• Written task: Please write out the lines below again, changing "Screen dimensions" to "Screen size" and keeping everything else the same.

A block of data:
━━━
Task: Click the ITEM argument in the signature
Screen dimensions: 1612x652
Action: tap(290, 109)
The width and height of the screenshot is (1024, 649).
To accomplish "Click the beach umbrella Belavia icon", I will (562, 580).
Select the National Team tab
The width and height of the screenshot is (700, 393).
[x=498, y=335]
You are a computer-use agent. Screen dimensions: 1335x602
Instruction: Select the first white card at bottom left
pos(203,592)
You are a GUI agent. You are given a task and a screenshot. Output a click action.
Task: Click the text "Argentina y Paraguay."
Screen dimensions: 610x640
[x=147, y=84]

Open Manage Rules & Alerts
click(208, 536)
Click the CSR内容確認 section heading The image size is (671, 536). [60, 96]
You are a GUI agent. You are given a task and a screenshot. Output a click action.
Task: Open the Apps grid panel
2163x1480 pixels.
━━━
• The reply:
Task: Click the ITEM argument in the signature
Screen size: 1612x652
Action: tap(290, 109)
The width and height of the screenshot is (1024, 649).
To accomplish "Click the beach umbrella Belavia icon", I will (562, 580).
Select the National Team tab
The width and height of the screenshot is (700, 393).
[x=498, y=335]
You are a computer-use agent. Screen size: 1335x602
Instruction: Select the first white card at bottom left
pos(203,592)
You are a GUI agent. You are given a task and a screenshot. Output a click action.
Task: Click the text "Argentina y Paraguay."
Screen size: 610x640
[x=147, y=84]

Open Manage Rules & Alerts
click(208, 536)
Click the CSR内容確認 section heading The image size is (671, 536). [60, 96]
You are a GUI agent. You are given a task and a screenshot. Output a click action.
Task: Open the Apps grid panel
2163x1480 pixels.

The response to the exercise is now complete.